An executive order signed by Trump in late January called for the development of an AI action plan within 180 days led by David Sacks, a special White House advisor for AI and crypto, among other administration officials.
“The forthcoming AI action plan will be the most substantive stance on AI from the Trump administration since returning to office,” Hodan Omaar, a senior policy analyst at the Information Technology and Innovation Foundation, a Washington think tank, said in an email.
While many of the administration’s AI priorities — such as accelerating infrastructure needed for the technology and addressing energy demand — have already been telegraphed through Office of Management and Budget guidance, White House fact sheets, and policy remarks, the plan is expected to consolidate those signals into a clearer policy direction, according to Omaar, who focuses on AI policy at ITIF’s Center for Data Innovation.
“The plan should give companies much-needed clarity on where the federal government is heading — what priorities it will back, what barriers it intends to lower, and how aggressively it plans to scale up national AI infrastructure,” she said.
The upcoming talk will be Trump's first major address on the topic of AI since the start of his second term as president, according to a press release issued by the event organizers: the Hill and Valley Forum, a group focused on bringing together Washington policymakers and Silicon Valley leaders, as well as the All‑In Podcast, a tech podcast whose hosts include Sacks.
The president’s Jan. 23 executive order affirmed his administration’s commitment to solidifying America’s AI dominance globally. It also called for federal agency heads to review Biden-era AI policies and regulations and revoke any that might act as a barrier to U.S. innovation in the space.
“One of the themes that we’ve seen in this administration is really a focus on pro-innovation policies and less of a focus on issues around the potential harms of AI,” Paul Lekas, head of global public policy and government affairs at the Software & Information Industry Association, said in an interview.
Lekas said he expects the administration’s action plan to focus on areas such as AI infrastructure as well as public-private partnerships to help drive innovation.
He said industry is hoping to see the administration weigh in on the growing patchwork of AI regulation at the state level as well.
Earlier this month, during the final stages of the so-called Big Beautiful Bill Act’s passage, the Senate stripped a provision that would have barred states from regulating AI for the next 10 years.
“I think this will be a conversation that starts to heat up after we understand where the White House is and what is in the action plan,” Lekas said. “We do think that a federal framework is the right approach here. It’s very hard to address this kind of technology on a state-by-state basis.
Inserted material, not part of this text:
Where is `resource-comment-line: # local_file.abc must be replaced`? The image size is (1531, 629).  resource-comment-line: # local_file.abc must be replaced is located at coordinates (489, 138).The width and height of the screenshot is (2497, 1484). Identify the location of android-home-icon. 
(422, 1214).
Uniformity is really important.”
In comments filed earlier this year with the White House Office of Science and Technology Policy, the SIIA said the AI action plan “should advance measures to preempt onerous and inconsistent … state legislation and support America’s AI leadership on the global stage.”
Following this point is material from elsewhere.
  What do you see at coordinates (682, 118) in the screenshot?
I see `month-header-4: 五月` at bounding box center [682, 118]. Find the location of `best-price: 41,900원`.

In all, OSTP received over 10,000 public comments from a wide range of parties — including academia, industry groups and state governments — on the administration’s effort to craft an action plan, according to the White House.
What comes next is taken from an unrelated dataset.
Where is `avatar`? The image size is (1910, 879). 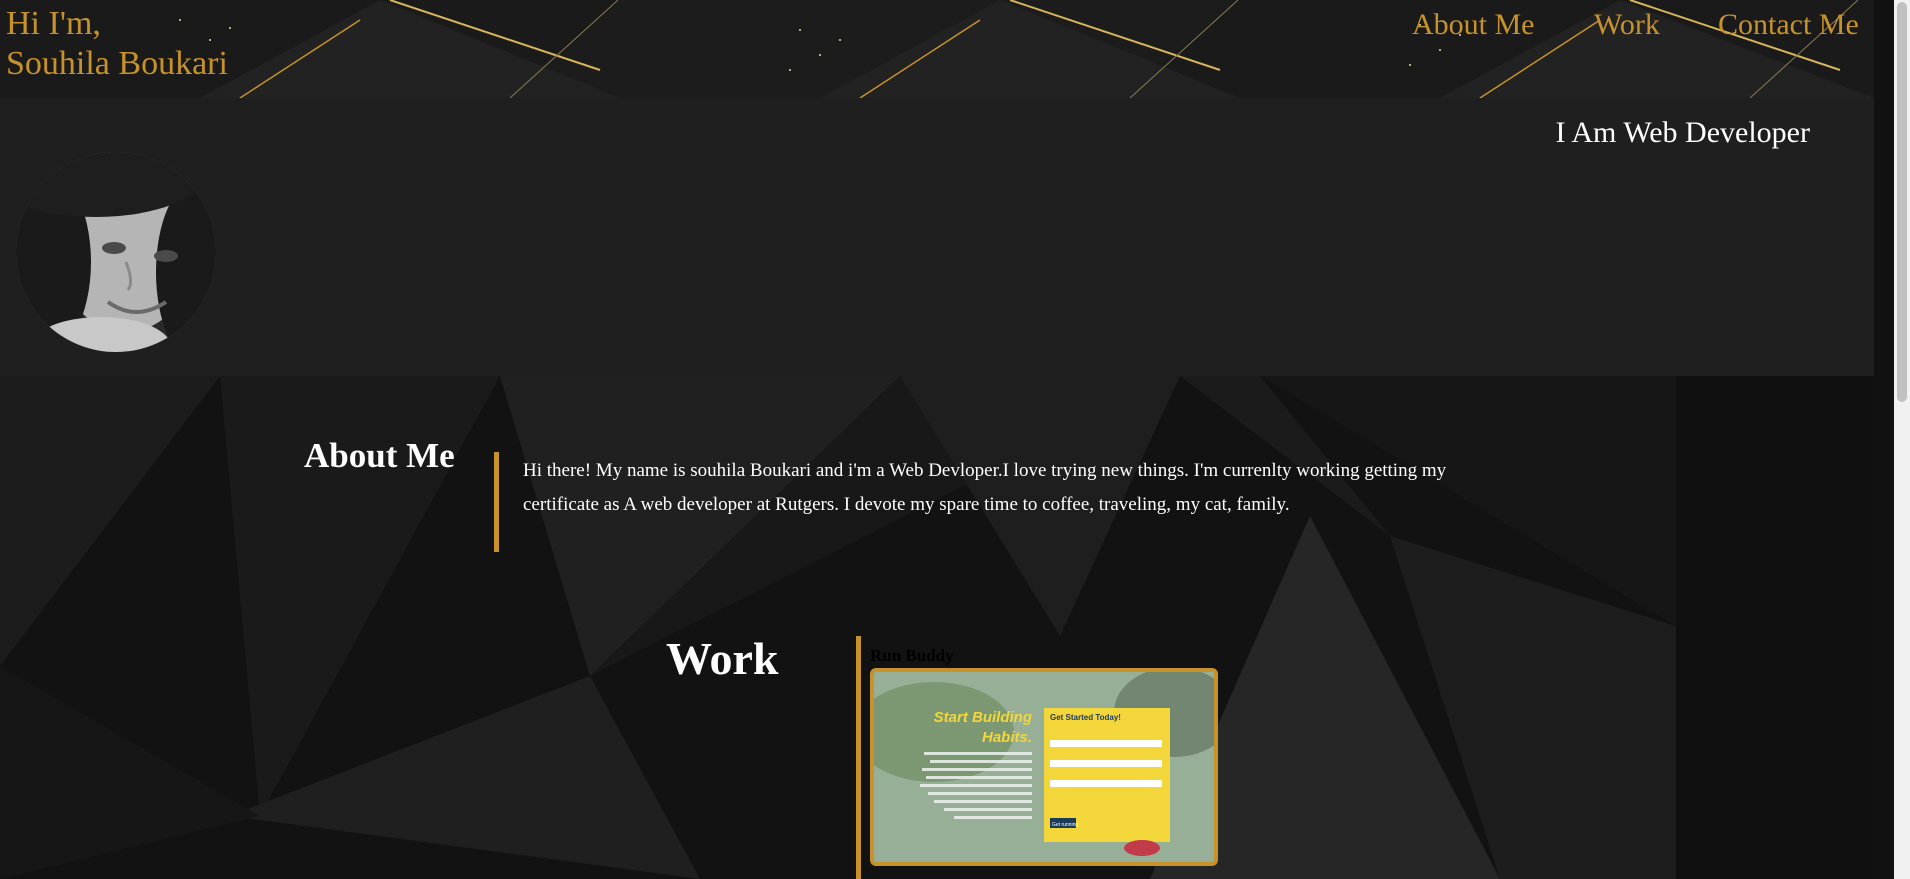 avatar is located at coordinates (116, 252).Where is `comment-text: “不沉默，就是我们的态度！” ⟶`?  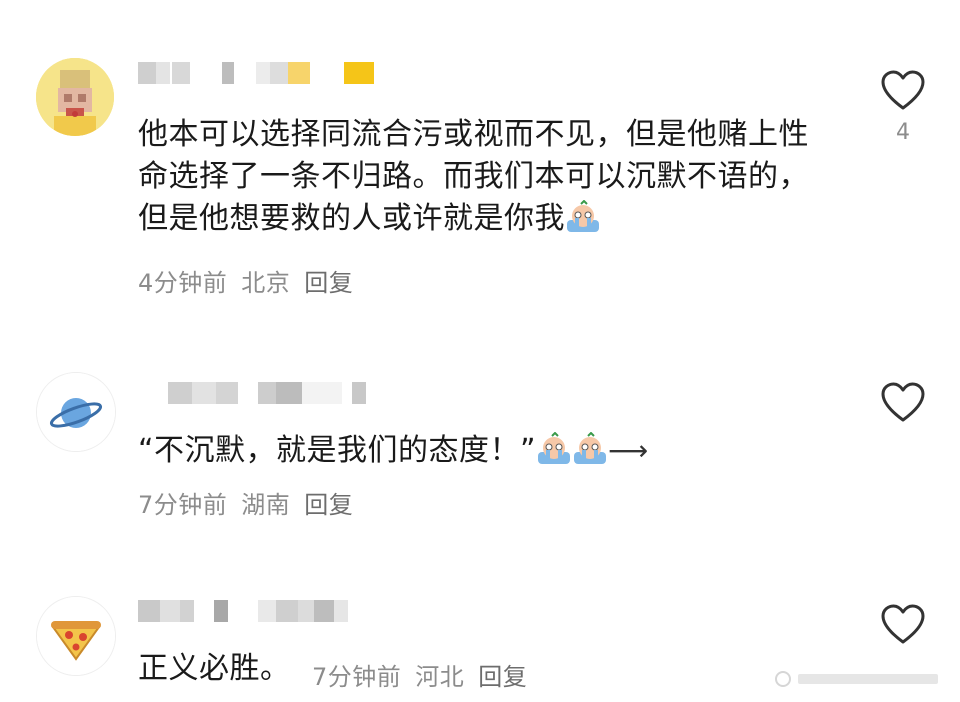
comment-text: “不沉默，就是我们的态度！” ⟶ is located at coordinates (483, 451).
On the first day of his second term in the White House, Trump rescinded a sweeping Biden-era AI executive order that called for guardrails to address the technology’s risks, such as the potential for harm to privacy and the displacement of workers.
“There is a view that there were too many restrictions on AI innovation under the prior administration,” Lekas said.
But the Trump administration hasn’t completely avoided AI regulation either, according to Matthew Ferraro, a partner at law firm Crowell & Moring who focuses on complex regulatory matters at the intersection of advanced technology, national security and crisis management.
“There have been quite explicit statements from the White House that AI should not be ‘woke,’” said Ferraro, who previously served as a senior advisor on cybersecurity and emerging technology issues at the Department of Homeland Security during the Biden administration. “That is in a way regulatory.”